Bitcoin and other virtual currencies have been in the news recently as one Bitcoin exchange, Mt Gox, went bankrupt and reporters chased the purported creator of Bitcoin around Los Angeles. Given their growing popularity, the Internal Revenue Service (IRS) thought it necessary to issue guidance on virtual currency, such as Bitcoin, in Notice 2014-21. The Notice, which is in the format of answers to frequently asked questions, describes how existing tax principles apply to transactions involving virtual currency.

By way of background, the IRS explained that virtual currency behaves like real currency, in that it may be used and accepted as a medium of exchange, although it is not recognised as legal tender in any jurisdiction. The notice, however, applies only to convertible virtual currency, which the IRS describes as virtual currency that has an equivalent value in real currency, or that acts as a substitute for real currency. In other words, convertible virtual currency is virtual currency that may be purchased for, or exchanged into, US dollars or euros, for example.

As a threshold matter, the notice provides that convertible virtual currency is simply property for US federal income tax purposes, even if it may be exchanged for real currency. The IRS's conclusion, of little surprise, helpfully confirms that transactions involving virtual currency will not be subject to the rules governing foreign currency. Instead, taxpayers will be subject to the full gamut of tax principles generally applicable to property transactions. The treatment of convertible virtual currency as property makes sense and, at first blush, seems relatively straightforward. However, even some of the most basic transactions involving virtual currency are rife with latent tax implications and may result in a record-keeping nightmare for holders of virtual currency.

As an example, virtual currency holders will be required to track their basis in the currency, since any exchange is likely to result in the holder experiencing gain or loss. The character of the gain or loss, in turn, will depend on whether the virtual currency is a capital asset in the hands of the taxpayer. In this vein, complex valuation issues abound. In anticipation of these valuation questions, the Notice provides that if a virtual currency is listed on an exchange and the exchange rate is established by market supply and demand, the taxpayer may use the fair market value of the virtual currency as determined by converting the virtual currency into US dollars at the exchange rate. Of course, this begs the question which exchanges will be considered adequate marketplaces with respect to the relevant virtual currency – a question well outside the scope of our expertise.
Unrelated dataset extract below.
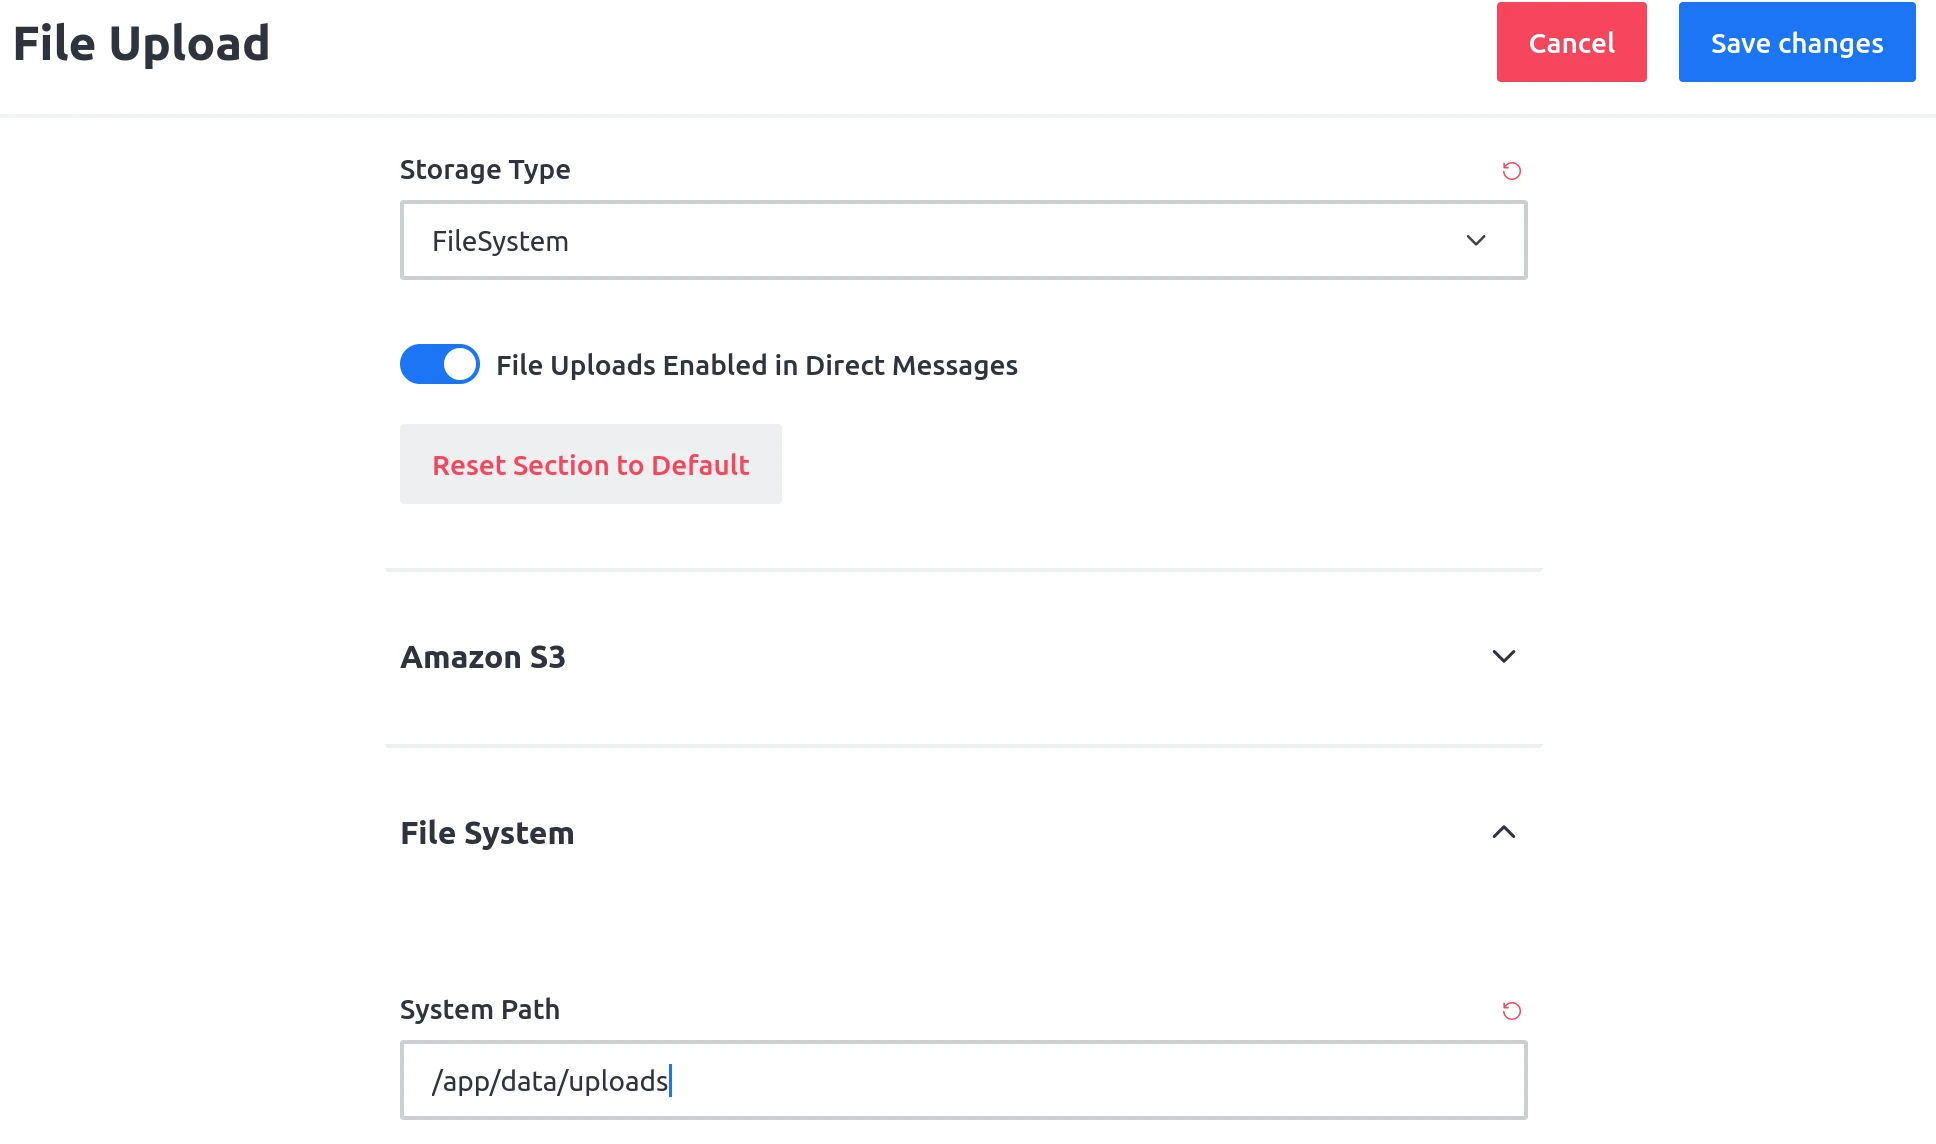The width and height of the screenshot is (1936, 1144).
Task: Click the upward chevron on File System row
Action: (1503, 832)
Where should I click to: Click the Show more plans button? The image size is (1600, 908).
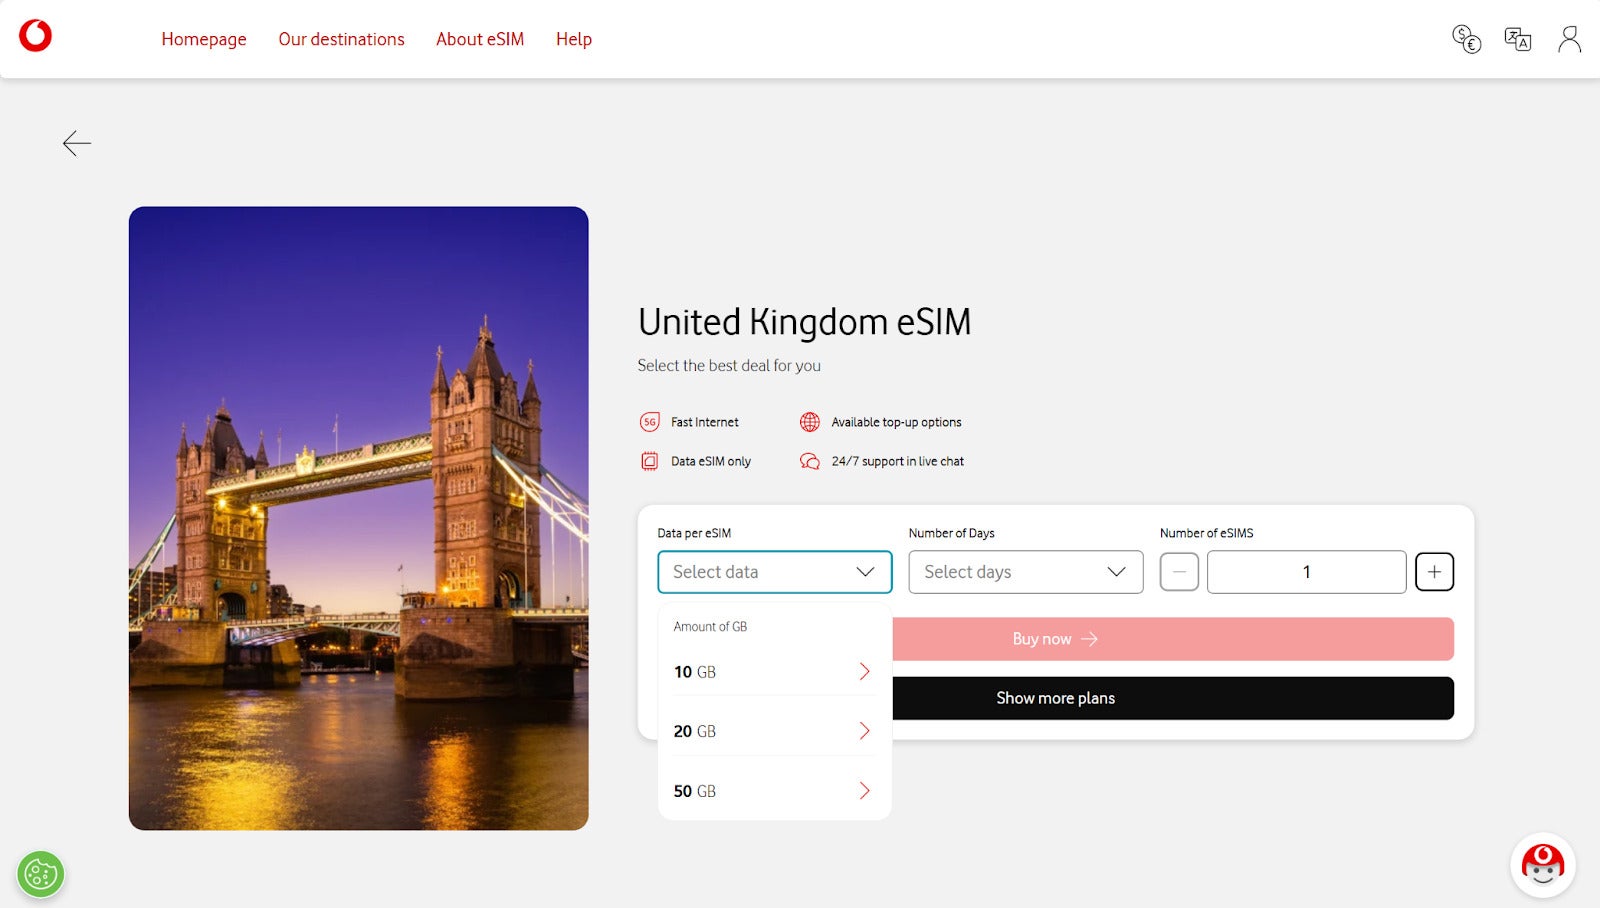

Further, if a virtual currency is received as payment for goods or services, the recipient will be required to include the fair market value of the virtual currency in gross income. Indeed, to the extent that virtual currency is received as wages, it may be subject to employment taxes in appropriate circumstances. Moreover, transactions involving virtual currency may implicate certain information reporting and backup withholding obligations. Finally, so-callled mining – the process of creating or issuing the currency by solving what essentially amounts to complicated math problems – may give rise to gross income, in cases where the taxpayer receives virtual currency as compensation for these activities.

In sum, although virtual currency may be commonplace in cyberspace, it continues to pose new and unexpected tax challenges. For now, however, virtual currency holders will have to make do with the guidelines set out in the Notice.